Riverside Wren, Carara NP

Muscovy Ducks, Carara NP

Great Tinamou, Carara NP
I have wanted to catch a sailfish since I read Zane Gray’s books on fishing as a teen and Costa Rica is one of the hotspots. I had hoped to convince one of our friends or my brother to join us (and split the cost!) but the timing didn’t work out. I had almost talked myself out of going when Connie said it would be my early birthday present. YES! I pictured myself sitting in a fighting chair on the stern of a real charter boat—until I saw the cost! We ended up on Capt. Randall’s open 31-foot Aquasport, Cielo, for 7 hours of sail fishing .

The Dream

Reality . . . "Ceilo"
I should be disappointed that we didn’t hook a sailfish. It’s something I was really looking forward to—not necessarily to land one, just hook it and have it jump a time or two. We raised four sailfish to the baits and saw two others but just couldn’t hook up. The captain and mate did everything possible. They even spent time pointing out birds to Connie.
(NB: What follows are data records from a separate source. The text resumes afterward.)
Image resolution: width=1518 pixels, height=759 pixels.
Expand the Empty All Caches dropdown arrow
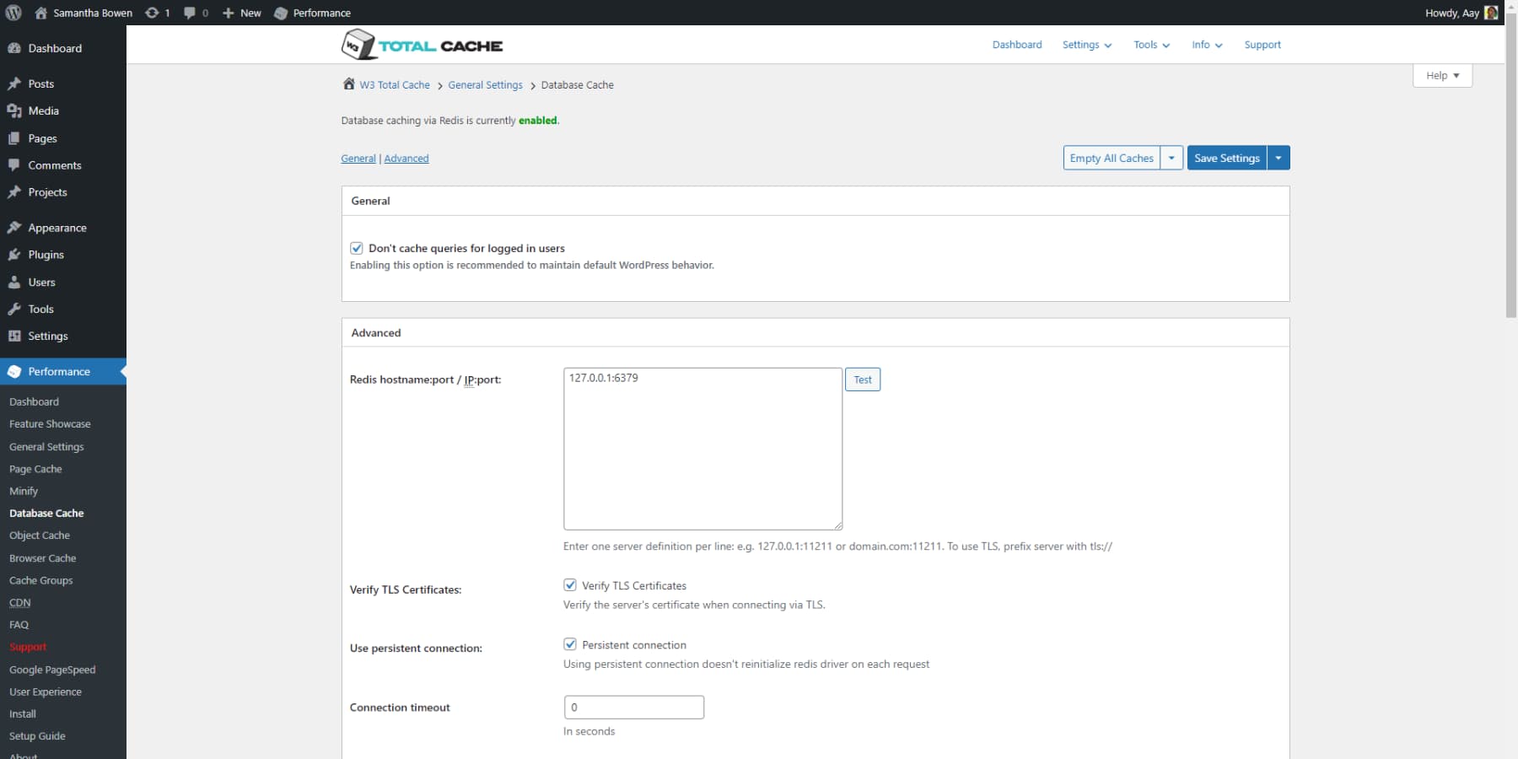pyautogui.click(x=1171, y=158)
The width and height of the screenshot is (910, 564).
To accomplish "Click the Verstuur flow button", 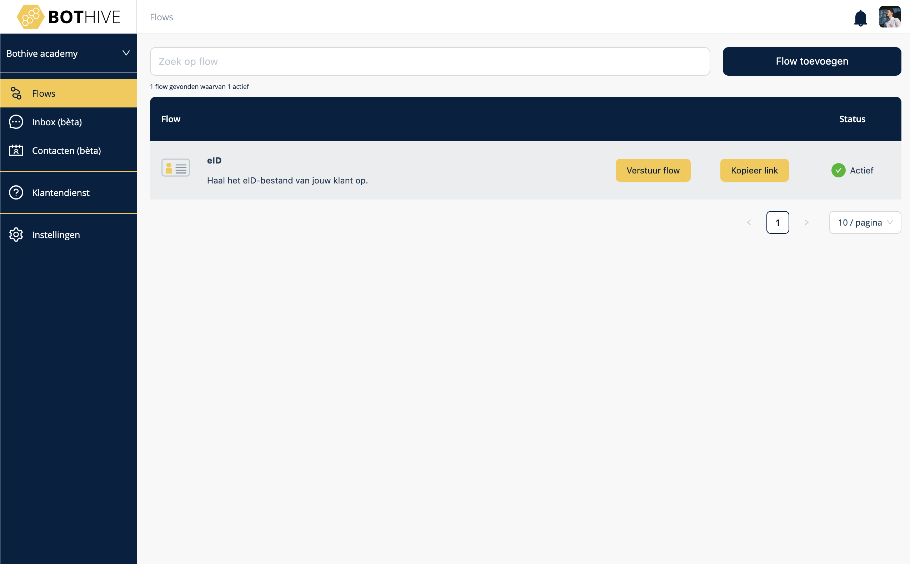I will (653, 170).
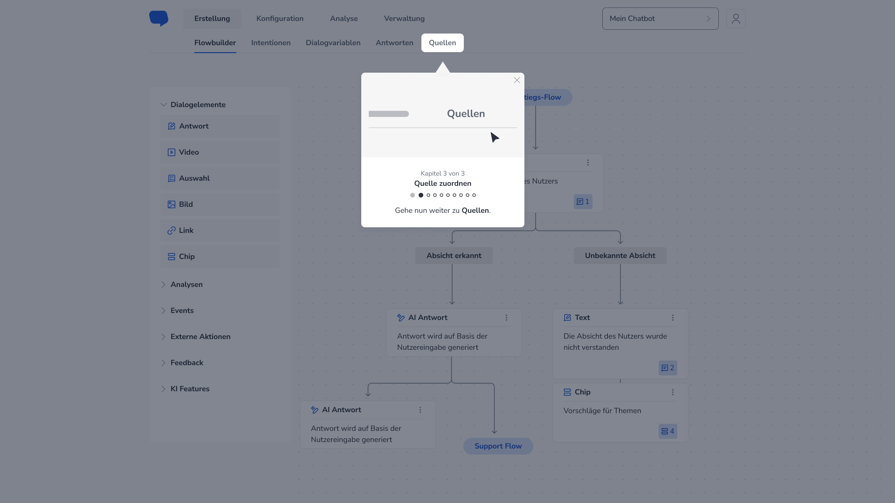Switch to the Quellen tab
Screen dimensions: 895x503
pyautogui.click(x=442, y=43)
Captain Randall at the helm

Lines are out
Yes, I should be disappointed. But the reality is, after struggling to boat a couple of puny eight-pound tuna, battling one hundred pounds of sailfish would likely have left me sobbing like a little girl.

Fish on! Only a Tuna

About all I could handle
It was a good day just the same. Our motion-sickness patches worked as advertised, there was plenty of Diet Coke, fresh pineapple slices, Subway sandwiches and sashimi right from the sea.

Spinner Dolphin and a leaping tuna

Spinner Dolphin showing off

Bottlenose Dolphin and a boat like ours
We saw several huge pods of Spinner Dolphin, some that seemed to spend more time in the air than water. There were also Bottlenose Dolphin that surfed our bow wave. And birds; Boobies, Black Terns, Wedge-Tailed Shearwater and Connie’s target, an un-photographed Least Storm Petrel.

Black Tern

Wedge-Tailed Shearwater
That’s why they call it Fishing, not Catching.